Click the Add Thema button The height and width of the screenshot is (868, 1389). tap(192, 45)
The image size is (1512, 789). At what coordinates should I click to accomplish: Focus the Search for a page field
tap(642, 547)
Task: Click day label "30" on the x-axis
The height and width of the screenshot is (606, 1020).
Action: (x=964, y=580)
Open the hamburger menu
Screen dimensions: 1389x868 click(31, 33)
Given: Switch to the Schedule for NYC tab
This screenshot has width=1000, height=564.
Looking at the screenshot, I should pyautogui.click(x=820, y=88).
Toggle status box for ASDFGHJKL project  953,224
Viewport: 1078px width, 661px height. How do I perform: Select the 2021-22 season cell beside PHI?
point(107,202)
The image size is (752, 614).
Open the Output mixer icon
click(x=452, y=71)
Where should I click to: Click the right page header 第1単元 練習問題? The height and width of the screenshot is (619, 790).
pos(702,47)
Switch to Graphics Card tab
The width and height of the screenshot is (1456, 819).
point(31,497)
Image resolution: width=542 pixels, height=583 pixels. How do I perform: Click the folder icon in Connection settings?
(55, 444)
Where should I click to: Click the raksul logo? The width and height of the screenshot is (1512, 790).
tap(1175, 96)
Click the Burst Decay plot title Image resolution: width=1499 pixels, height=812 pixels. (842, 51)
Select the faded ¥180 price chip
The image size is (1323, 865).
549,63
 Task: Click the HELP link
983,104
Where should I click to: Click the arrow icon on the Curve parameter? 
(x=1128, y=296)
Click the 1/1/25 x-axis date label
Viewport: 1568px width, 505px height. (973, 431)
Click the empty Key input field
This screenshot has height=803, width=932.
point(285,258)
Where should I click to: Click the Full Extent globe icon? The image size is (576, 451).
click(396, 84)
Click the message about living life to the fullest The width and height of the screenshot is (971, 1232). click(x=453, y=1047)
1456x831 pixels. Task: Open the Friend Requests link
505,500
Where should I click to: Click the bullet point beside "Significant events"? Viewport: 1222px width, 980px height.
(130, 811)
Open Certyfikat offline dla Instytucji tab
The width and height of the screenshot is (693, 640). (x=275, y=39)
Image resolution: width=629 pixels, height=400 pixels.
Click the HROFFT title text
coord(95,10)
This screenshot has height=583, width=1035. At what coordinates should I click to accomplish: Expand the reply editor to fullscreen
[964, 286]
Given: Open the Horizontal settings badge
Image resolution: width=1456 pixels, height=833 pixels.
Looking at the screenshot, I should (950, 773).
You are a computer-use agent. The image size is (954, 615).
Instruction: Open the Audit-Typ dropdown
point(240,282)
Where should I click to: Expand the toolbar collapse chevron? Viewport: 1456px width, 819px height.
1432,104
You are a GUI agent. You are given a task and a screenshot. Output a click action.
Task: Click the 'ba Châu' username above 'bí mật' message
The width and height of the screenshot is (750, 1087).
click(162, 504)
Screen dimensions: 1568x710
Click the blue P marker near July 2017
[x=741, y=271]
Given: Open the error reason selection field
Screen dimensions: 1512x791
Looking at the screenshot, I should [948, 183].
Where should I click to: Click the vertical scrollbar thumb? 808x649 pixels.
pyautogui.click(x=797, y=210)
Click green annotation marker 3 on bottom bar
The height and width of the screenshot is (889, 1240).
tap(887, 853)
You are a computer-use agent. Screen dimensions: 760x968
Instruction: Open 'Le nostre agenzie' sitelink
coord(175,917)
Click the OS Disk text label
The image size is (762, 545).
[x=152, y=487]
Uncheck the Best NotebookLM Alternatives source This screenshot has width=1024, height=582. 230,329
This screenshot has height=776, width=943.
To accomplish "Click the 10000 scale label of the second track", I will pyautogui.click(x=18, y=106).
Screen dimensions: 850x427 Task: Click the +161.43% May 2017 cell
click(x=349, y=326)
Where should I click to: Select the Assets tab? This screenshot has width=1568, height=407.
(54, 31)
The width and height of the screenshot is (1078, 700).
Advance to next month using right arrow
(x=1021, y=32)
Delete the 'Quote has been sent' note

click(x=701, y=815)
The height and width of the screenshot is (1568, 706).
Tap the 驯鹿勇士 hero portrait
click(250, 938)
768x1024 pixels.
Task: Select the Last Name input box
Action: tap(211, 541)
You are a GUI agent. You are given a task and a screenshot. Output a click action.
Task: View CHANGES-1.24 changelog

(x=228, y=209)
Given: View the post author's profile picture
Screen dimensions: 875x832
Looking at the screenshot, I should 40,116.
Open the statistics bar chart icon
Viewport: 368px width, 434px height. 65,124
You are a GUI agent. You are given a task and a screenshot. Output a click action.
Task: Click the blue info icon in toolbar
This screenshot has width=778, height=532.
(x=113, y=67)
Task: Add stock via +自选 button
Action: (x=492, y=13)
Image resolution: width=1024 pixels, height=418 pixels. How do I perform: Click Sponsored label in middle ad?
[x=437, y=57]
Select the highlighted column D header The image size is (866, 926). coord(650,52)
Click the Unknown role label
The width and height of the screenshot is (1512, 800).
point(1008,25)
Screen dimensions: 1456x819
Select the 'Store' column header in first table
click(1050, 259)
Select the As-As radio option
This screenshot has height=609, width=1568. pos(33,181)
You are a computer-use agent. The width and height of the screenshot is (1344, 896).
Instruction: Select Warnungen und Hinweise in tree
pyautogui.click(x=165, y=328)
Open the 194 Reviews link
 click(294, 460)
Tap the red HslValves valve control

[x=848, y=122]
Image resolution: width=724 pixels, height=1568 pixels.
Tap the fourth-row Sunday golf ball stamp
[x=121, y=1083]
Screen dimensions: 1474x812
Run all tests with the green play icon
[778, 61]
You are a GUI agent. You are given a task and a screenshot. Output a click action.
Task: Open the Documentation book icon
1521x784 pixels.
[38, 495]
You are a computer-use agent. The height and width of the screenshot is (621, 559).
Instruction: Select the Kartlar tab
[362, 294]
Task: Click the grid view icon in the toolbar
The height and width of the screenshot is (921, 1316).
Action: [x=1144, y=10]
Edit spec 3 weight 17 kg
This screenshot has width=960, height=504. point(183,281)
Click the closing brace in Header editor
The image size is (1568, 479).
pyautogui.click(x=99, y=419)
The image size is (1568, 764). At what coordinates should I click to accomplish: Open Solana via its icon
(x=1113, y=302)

**********

* AIM OF THE TASK *
Reproduce all of the records above verbatim, line for line, with no changes.

* SOLUTION *
Click the Add Thema button The height and width of the screenshot is (868, 1389). tap(192, 45)
The image size is (1512, 789). At what coordinates should I click to accomplish: Focus the Search for a page field
tap(642, 547)
Task: Click day label "30" on the x-axis
The height and width of the screenshot is (606, 1020).
Action: (x=964, y=580)
Open the hamburger menu
Screen dimensions: 1389x868 click(31, 33)
Given: Switch to the Schedule for NYC tab
This screenshot has width=1000, height=564.
Looking at the screenshot, I should pyautogui.click(x=820, y=88).
Toggle status box for ASDFGHJKL project  953,224
Viewport: 1078px width, 661px height. How do I perform: Select the 2021-22 season cell beside PHI?
point(107,202)
The image size is (752, 614).
Open the Output mixer icon
click(x=452, y=71)
Where should I click to: Click the right page header 第1単元 練習問題? The height and width of the screenshot is (619, 790).
pos(702,47)
Switch to Graphics Card tab
The width and height of the screenshot is (1456, 819).
point(31,497)
Image resolution: width=542 pixels, height=583 pixels. How do I perform: Click the folder icon in Connection settings?
(55, 444)
Where should I click to: Click the raksul logo? The width and height of the screenshot is (1512, 790).
tap(1175, 96)
Click the Burst Decay plot title Image resolution: width=1499 pixels, height=812 pixels. (842, 51)
Select the faded ¥180 price chip
The image size is (1323, 865).
549,63
 Task: Click the HELP link
983,104
Where should I click to: Click the arrow icon on the Curve parameter? 
(x=1128, y=296)
Click the 1/1/25 x-axis date label
Viewport: 1568px width, 505px height. (973, 431)
Click the empty Key input field
This screenshot has height=803, width=932.
point(285,258)
Where should I click to: Click the Full Extent globe icon? The image size is (576, 451).
click(396, 84)
Click the message about living life to the fullest The width and height of the screenshot is (971, 1232). click(x=453, y=1047)
1456x831 pixels. Task: Open the Friend Requests link
505,500
Where should I click to: Click the bullet point beside "Significant events"? Viewport: 1222px width, 980px height.
(130, 811)
Open Certyfikat offline dla Instytucji tab
The width and height of the screenshot is (693, 640). (x=275, y=39)
Image resolution: width=629 pixels, height=400 pixels.
Click the HROFFT title text
coord(95,10)
This screenshot has height=583, width=1035. At what coordinates should I click to accomplish: Expand the reply editor to fullscreen
[964, 286]
Given: Open the Horizontal settings badge
Image resolution: width=1456 pixels, height=833 pixels.
Looking at the screenshot, I should (950, 773).
You are a computer-use agent. The image size is (954, 615).
Instruction: Open the Audit-Typ dropdown
point(240,282)
Where should I click to: Expand the toolbar collapse chevron? Viewport: 1456px width, 819px height.
1432,104
You are a GUI agent. You are given a task and a screenshot. Output a click action.
Task: Click the 'ba Châu' username above 'bí mật' message
The width and height of the screenshot is (750, 1087).
click(162, 504)
Screen dimensions: 1568x710
Click the blue P marker near July 2017
[x=741, y=271]
Given: Open the error reason selection field
Screen dimensions: 1512x791
Looking at the screenshot, I should [948, 183].
Where should I click to: Click the vertical scrollbar thumb? 808x649 pixels.
pyautogui.click(x=797, y=210)
Click green annotation marker 3 on bottom bar
The height and width of the screenshot is (889, 1240).
tap(887, 853)
You are a computer-use agent. Screen dimensions: 760x968
Instruction: Open 'Le nostre agenzie' sitelink
coord(175,917)
Click the OS Disk text label
The image size is (762, 545).
[x=152, y=487]
Uncheck the Best NotebookLM Alternatives source This screenshot has width=1024, height=582. 230,329
This screenshot has height=776, width=943.
To accomplish "Click the 10000 scale label of the second track", I will pyautogui.click(x=18, y=106).
Screen dimensions: 850x427 Task: Click the +161.43% May 2017 cell
click(x=349, y=326)
Where should I click to: Select the Assets tab? This screenshot has width=1568, height=407.
(54, 31)
The width and height of the screenshot is (1078, 700).
Advance to next month using right arrow
(x=1021, y=32)
Delete the 'Quote has been sent' note

click(x=701, y=815)
The height and width of the screenshot is (1568, 706).
Tap the 驯鹿勇士 hero portrait
click(250, 938)
768x1024 pixels.
Task: Select the Last Name input box
Action: tap(211, 541)
You are a GUI agent. You are given a task and a screenshot. Output a click action.
Task: View CHANGES-1.24 changelog

(x=228, y=209)
Given: View the post author's profile picture
Screen dimensions: 875x832
Looking at the screenshot, I should 40,116.
Open the statistics bar chart icon
Viewport: 368px width, 434px height. 65,124
You are a GUI agent. You are given a task and a screenshot. Output a click action.
Task: Click the blue info icon in toolbar
This screenshot has width=778, height=532.
(x=113, y=67)
Task: Add stock via +自选 button
Action: (x=492, y=13)
Image resolution: width=1024 pixels, height=418 pixels. How do I perform: Click Sponsored label in middle ad?
[x=437, y=57]
Select the highlighted column D header The image size is (866, 926). coord(650,52)
Click the Unknown role label
The width and height of the screenshot is (1512, 800).
point(1008,25)
Screen dimensions: 1456x819
Select the 'Store' column header in first table
click(1050, 259)
Select the As-As radio option
This screenshot has height=609, width=1568. pos(33,181)
You are a computer-use agent. The width and height of the screenshot is (1344, 896).
Instruction: Select Warnungen und Hinweise in tree
pyautogui.click(x=165, y=328)
Open the 194 Reviews link
 click(294, 460)
Tap the red HslValves valve control

[x=848, y=122]
Image resolution: width=724 pixels, height=1568 pixels.
Tap the fourth-row Sunday golf ball stamp
[x=121, y=1083]
Screen dimensions: 1474x812
Run all tests with the green play icon
[778, 61]
You are a GUI agent. You are given a task and a screenshot. Output a click action.
Task: Open the Documentation book icon
1521x784 pixels.
[38, 495]
You are a computer-use agent. The height and width of the screenshot is (621, 559).
Instruction: Select the Kartlar tab
[362, 294]
Task: Click the grid view icon in the toolbar
The height and width of the screenshot is (921, 1316).
Action: [x=1144, y=10]
Edit spec 3 weight 17 kg
This screenshot has width=960, height=504. point(183,281)
Click the closing brace in Header editor
The image size is (1568, 479).
pyautogui.click(x=99, y=419)
The image size is (1568, 764). At what coordinates should I click to accomplish: Open Solana via its icon
(x=1113, y=302)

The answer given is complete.